We all people, regardless of our sex, have an inclination towards sin. Towards self destruction through sin even. Some of us have a stronger inclination, some a lesser one. Cheating is a part of this inclination.
But at the same time, we as people have this great gift called "free will". And this dictates how we live and also how we die.
Another thing that is affected by our free will is how people perceive us. This is why @OP is in this situation.
In this life, people will keep judging you by your actions. And it's as fair as things can be. Most of us will struggle in this battle between morality and sin until the day we die. And all the best of us can do is keep fighting, striving to become our best selves.
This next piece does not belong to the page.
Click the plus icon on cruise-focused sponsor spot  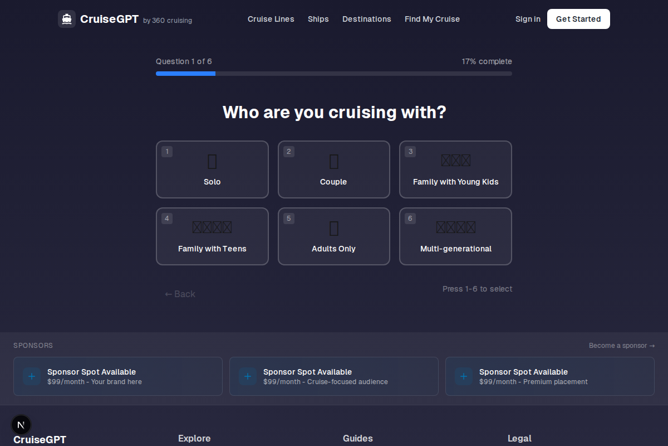click(248, 376)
As to the OP I totally ignored so far, I feel like you don't know what to do because you don't know what you want. Look yourself in the metaphorical mirror and really think about it. If you want to be with her, all you can do is being honest. God knows if she can ever feel the same again with you, but you do your part. If what you want is to get away, say a nice goodbye and be on your way. In the end, in both situation the best thing to do is to be honest (with yourself and with her).